Jane wrote: I know how I feel.

And Clytemnestra wrote: But do you feel how you feel?

I hate them, Jane wrote.

Helen wrote: Honey, it sounds like you’re ready for some Grief Work 101.

I don’t need Grief Work 101, Jane wrote. I need my husband’s head returned to me.

Grief Work is Good Work, Helen wrote. It’s not them you hate. It’s yourself. It’s your own grief you hate.

I hate them!!! Jane wrote, practically typing with her fists. And I hate you too. There were a few beats of silence in the room. Jane’s cursor was throbbing.

They always lash out in the beginning, Clytemnestra wrote.

Amen, wrote Helen.

Just give her some time, wrote Cassandra. I was like that at first. Wasn’t I like that?

You were totally like that, wrote Andromache, and Jane wrote, I’m still here. But they wouldn’t talk to her anymore, only about her, and before long the conversation had settled back into its original course, which was concerned only with holding fragile memories and cherishing lost moments and traveling metaphorically back in time to put all those shared moments that were your life together to rest like babies. You mean put them down like sick cats? Jane wrote, and then Or smother them like babies? and finally Or set them adrift like elderly Eskimos? Then she got locked out of the chat room because too many of the members had sent her a frown.

Mr. Flanagan wrote several times a day about his evolving legal plan, which Jane ever only partially understood. He told her that she didn’t have to concern herself with the three organizations who might be willing to file briefs of amicus curiae, or whether he could apply her suit as a mass action even if no one else joined her in her complaints, or whether Polaris, in as little as six months, could be served with a double-inverse injunction preventing them from freezing new heads, at which point he would have them just where he wanted them, and then he and Jane, and every other wife or husband or mother or father or sister or brother or lover or very close friend who had lost some beloved body to their gruesome experimentations, could start to really make them pay.

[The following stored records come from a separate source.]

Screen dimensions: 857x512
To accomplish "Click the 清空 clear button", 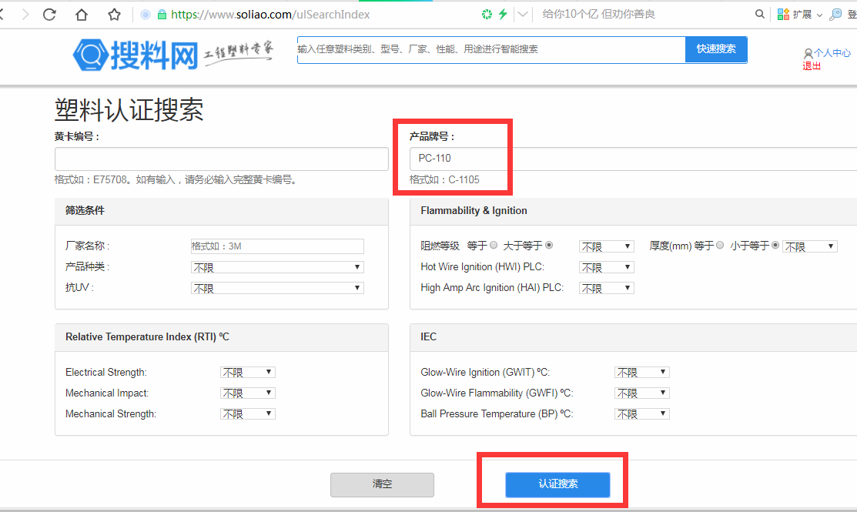I will (x=382, y=485).
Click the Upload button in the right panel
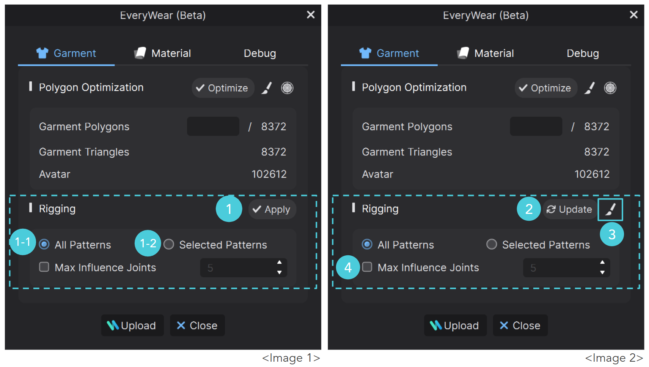This screenshot has width=649, height=367. [x=455, y=325]
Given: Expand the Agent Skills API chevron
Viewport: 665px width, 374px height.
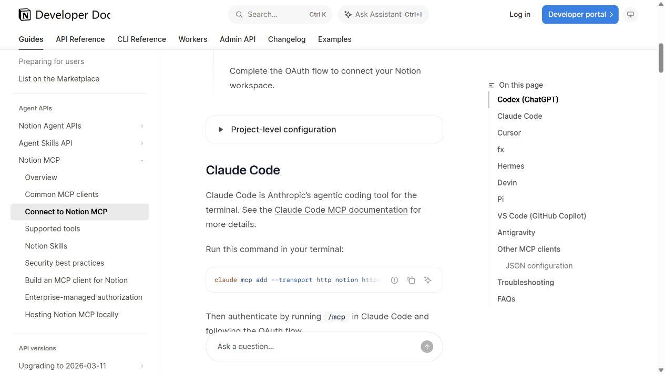Looking at the screenshot, I should pos(142,143).
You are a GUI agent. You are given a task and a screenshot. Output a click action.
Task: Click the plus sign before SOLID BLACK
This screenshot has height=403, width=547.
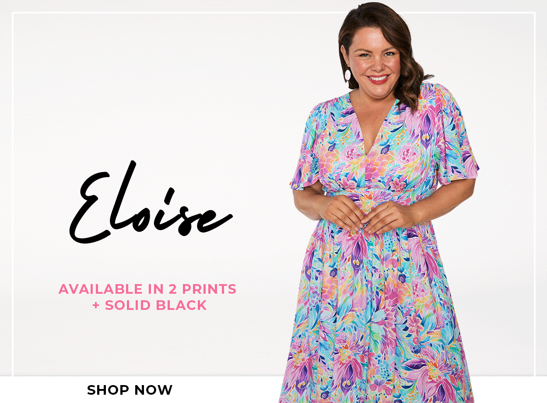(96, 305)
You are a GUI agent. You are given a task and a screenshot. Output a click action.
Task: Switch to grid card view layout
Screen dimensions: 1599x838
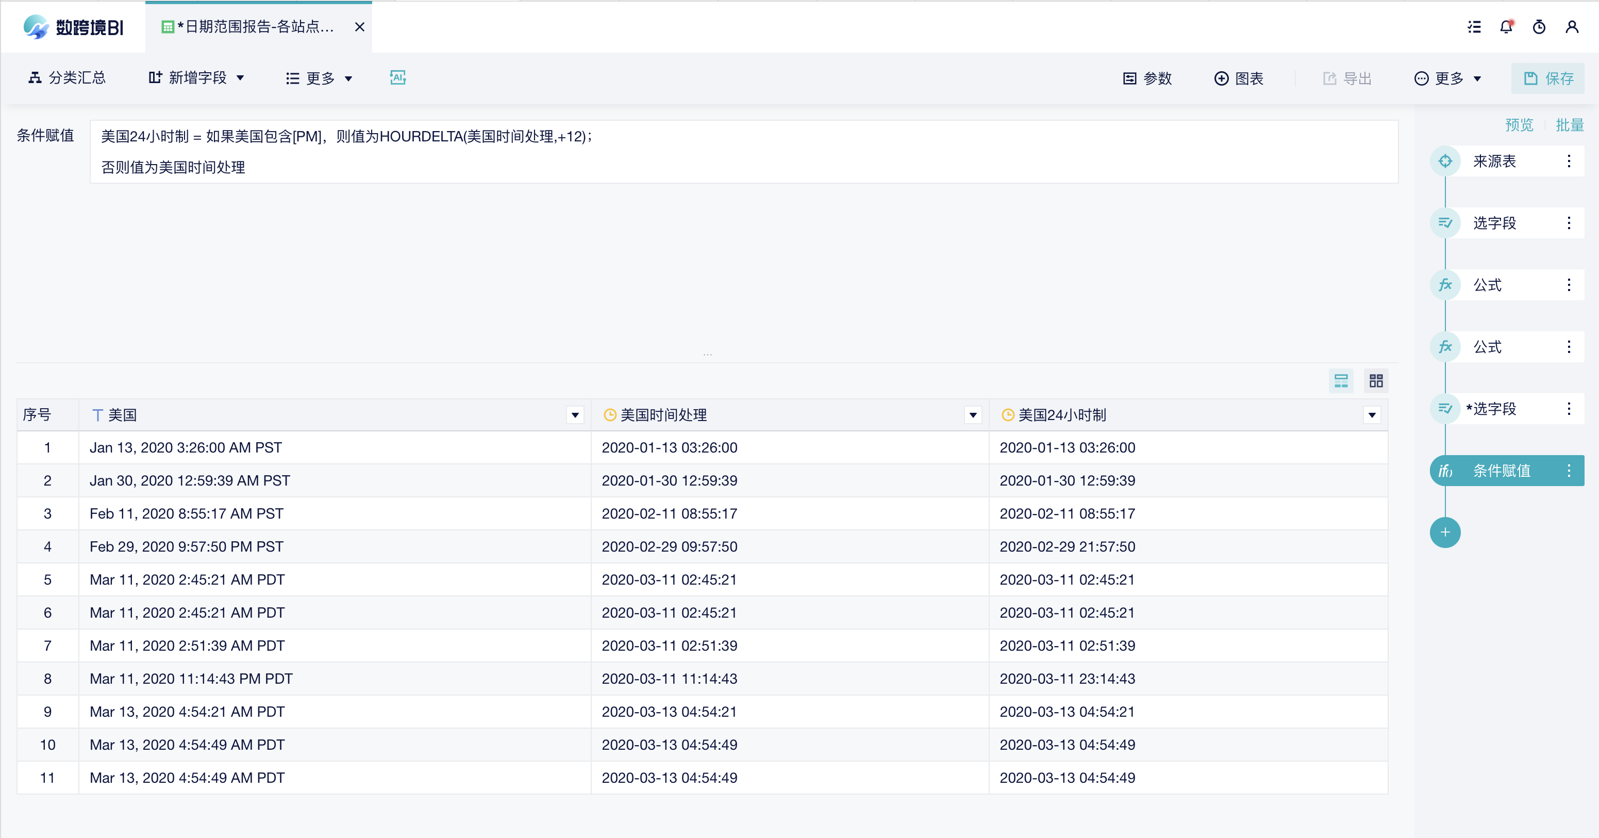[1376, 381]
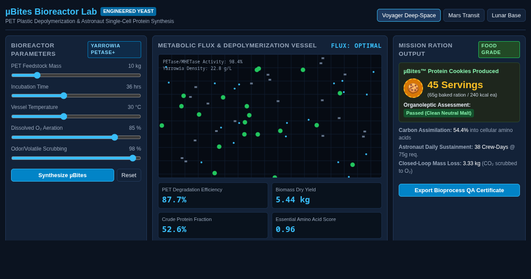The width and height of the screenshot is (531, 279).
Task: Click the Vessel Temperature slider handle
Action: click(x=64, y=116)
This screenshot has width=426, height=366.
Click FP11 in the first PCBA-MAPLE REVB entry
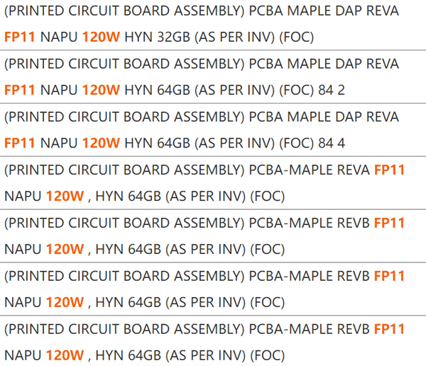389,223
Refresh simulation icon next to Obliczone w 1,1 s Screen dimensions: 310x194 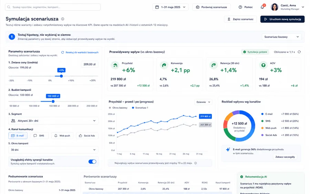[x=299, y=52]

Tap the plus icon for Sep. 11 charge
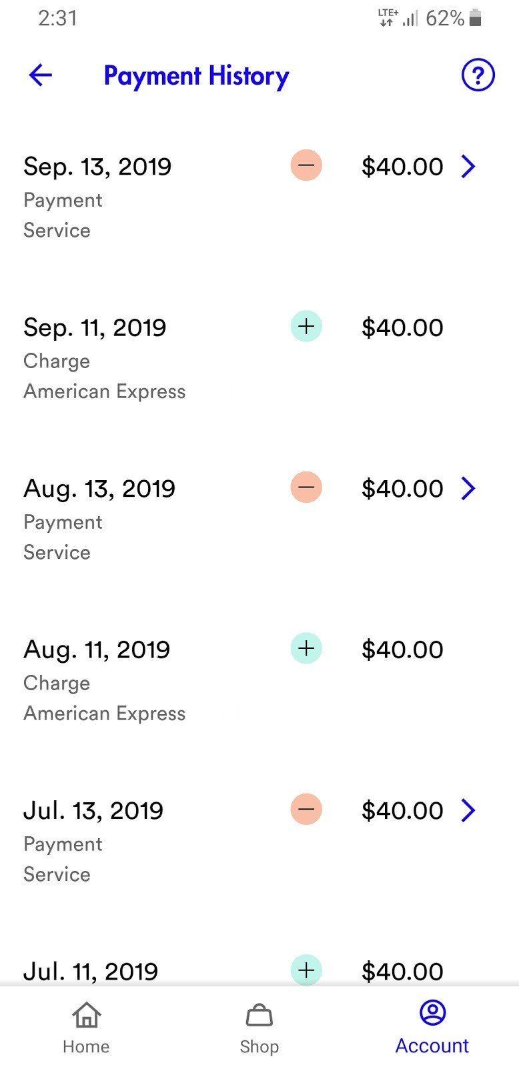click(306, 326)
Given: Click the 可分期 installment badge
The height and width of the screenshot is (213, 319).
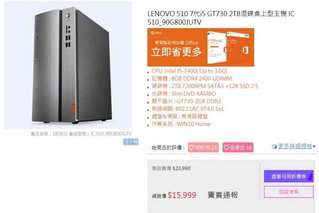Looking at the screenshot, I should [x=131, y=142].
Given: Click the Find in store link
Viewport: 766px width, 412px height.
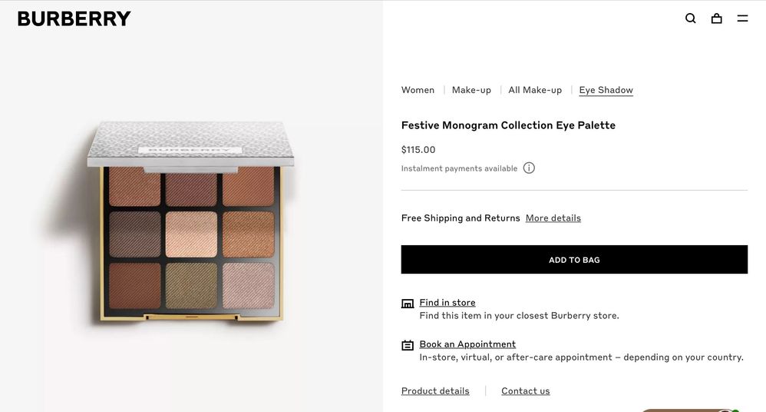Looking at the screenshot, I should [447, 303].

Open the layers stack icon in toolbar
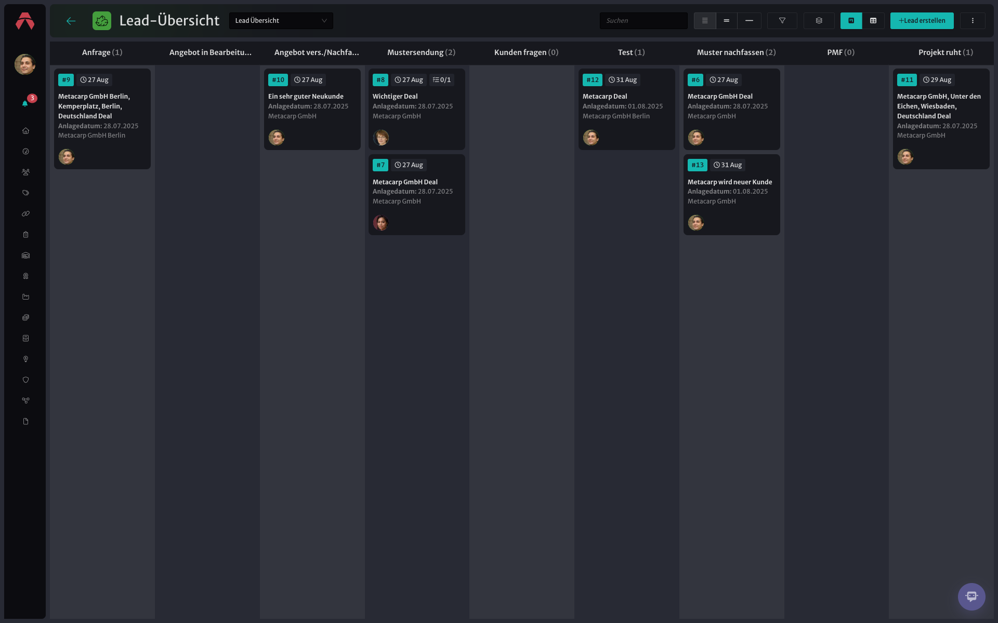819,21
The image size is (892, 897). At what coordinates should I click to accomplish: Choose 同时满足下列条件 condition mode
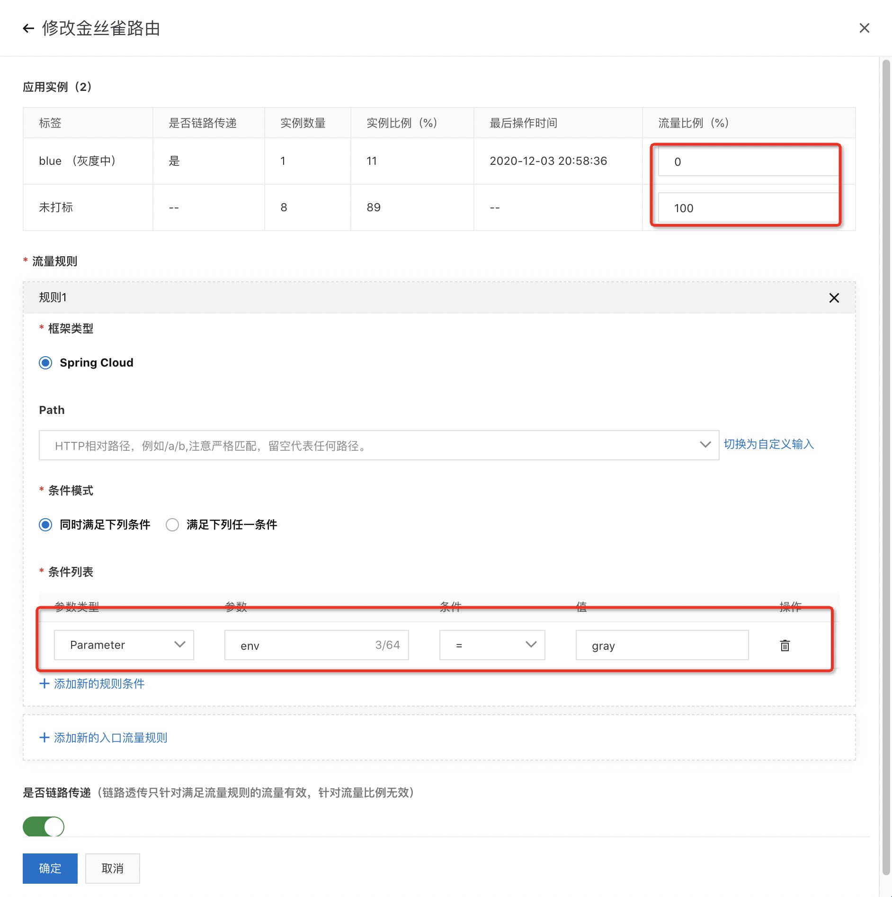[45, 525]
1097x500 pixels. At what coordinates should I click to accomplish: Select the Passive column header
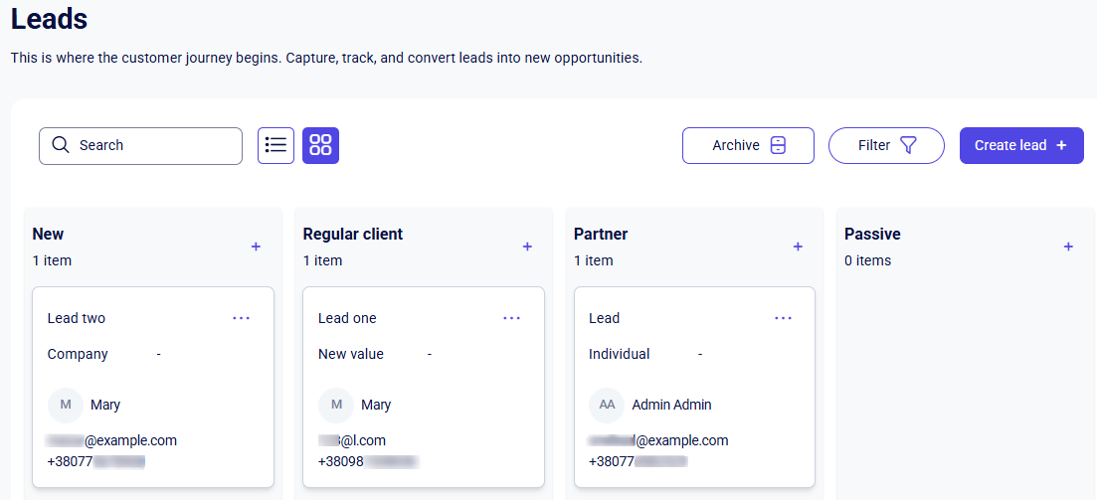tap(872, 235)
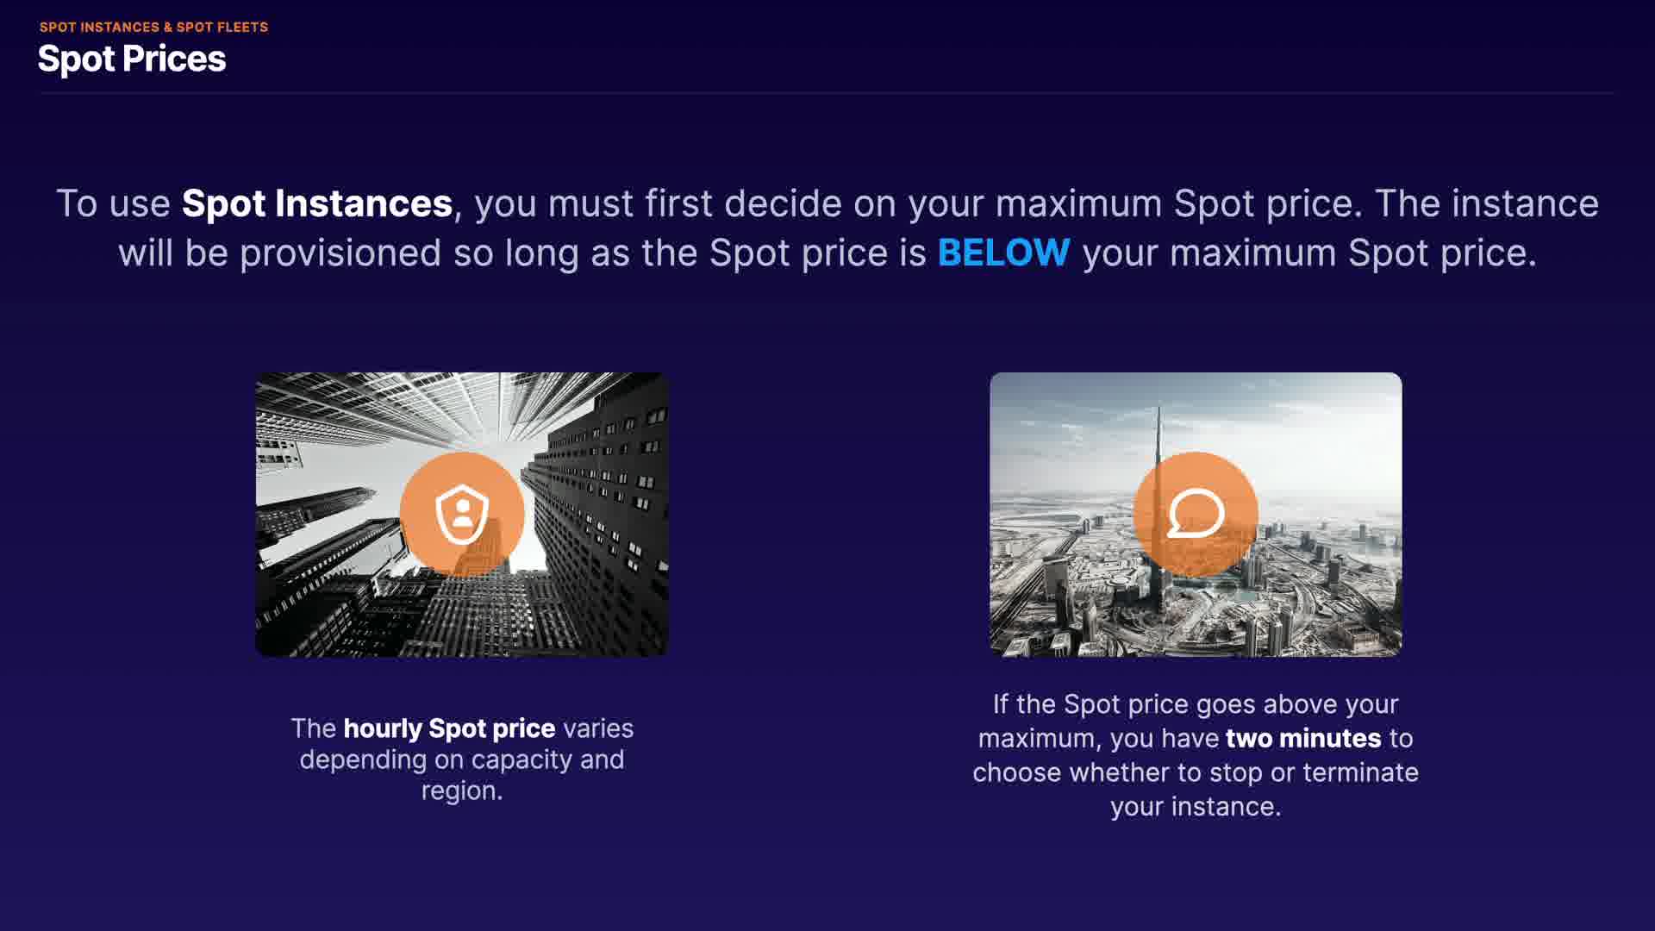Click the orange shield person icon
Image resolution: width=1655 pixels, height=931 pixels.
pyautogui.click(x=462, y=514)
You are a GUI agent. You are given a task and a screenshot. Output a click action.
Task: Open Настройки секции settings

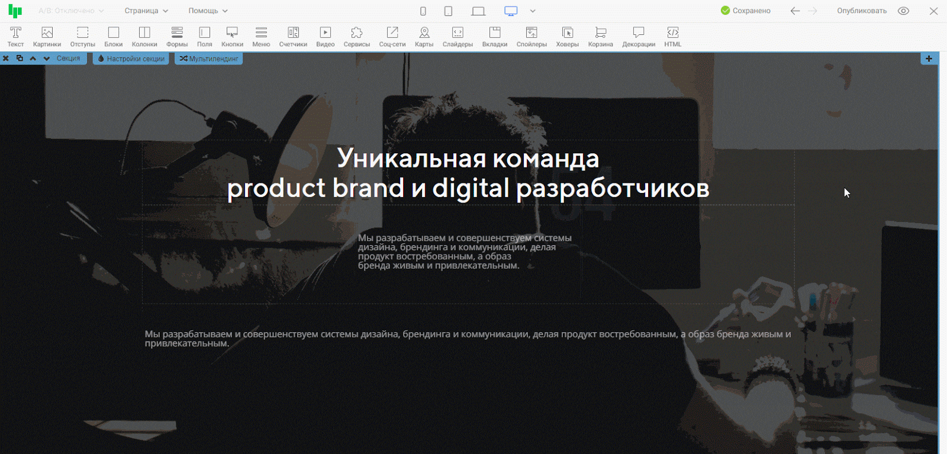[x=131, y=59]
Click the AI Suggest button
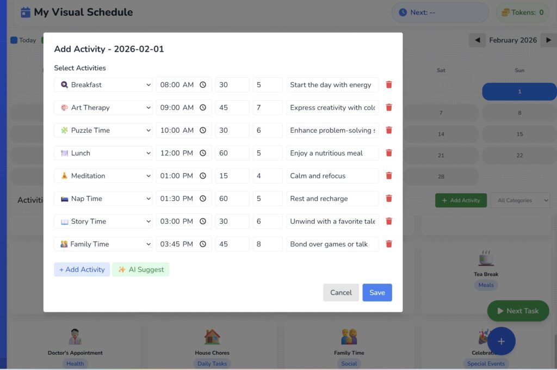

All Jane had to do, he told her, was stay connected to her anger and grief, which meant remaining acutely aware of how Polaris was ruining her life, and interfering with the natural course of her grieving, and causing her mental suffering. In doing that, she would generate the soul of their case, and so her mantra, until their day came in court, must now be document, document, document. Wanda gave her a journal — not a book but a secure Web address with a word-processing app featuring a triply redundant save feature that printed Jane’s entries automatically every morning in Flanagan’s office. Wanda locked the pages in a fireproof safe, and though she said she wouldn’t read them, she did. “ ‘Always together,’ ” Wanda quoted breathlessly, the first time she called to tell Jane she wasn’t meeting her quota of journal entries. “ ‘Never apart.’ That’s lovely. That’s mental anguish! We are going to destroy the jury with this.”